Haymitch shakes his head. “I don't drink,” he says, and Beetee makes a chagrined face, but then shrugs and puts it back under the chair.
“So listen,” Haymitch begins abruptly, before the other victor can say something again, “I don't know why you've led me here, but ...”
“You know exactly why,” Beetee cuts him off with mock reproach. “We talked about it in Snow's quarters. Don't act like you don't remember that.” He grins, his voice turning just a bit sultry. “I’m counting on you remembering that.”
Startled, Haymitch defaults to a scowl, and turns his gaze to the wall. After a few very long moments of silence, he declares, “you want to fuck.” He's hoping to scare the other man off. But Beetee merely answers without embarrassment:
“Yes. That was the general idea.”
Haymitch exhales, as if he's been holding his breath for who knows how long. He struggles for something to say, then finally gives up. “Why?” he asks. He still won't look; it’s too awkward to look.

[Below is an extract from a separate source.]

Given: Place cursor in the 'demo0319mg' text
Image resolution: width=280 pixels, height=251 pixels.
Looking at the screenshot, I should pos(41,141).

“Why?” Beetee echoes, his voice pitching upwards, like it's the last question he expected.
“Because it'd be fun?” he offers. “They do have fun over there in Twelve, right? Or has Snow taken that privilege away from you poor folk too?”
When he looks, Beetee is staring at him with a shit-eating grin. He has no right to look so damn confident in this situation when Haymitch feels so lost.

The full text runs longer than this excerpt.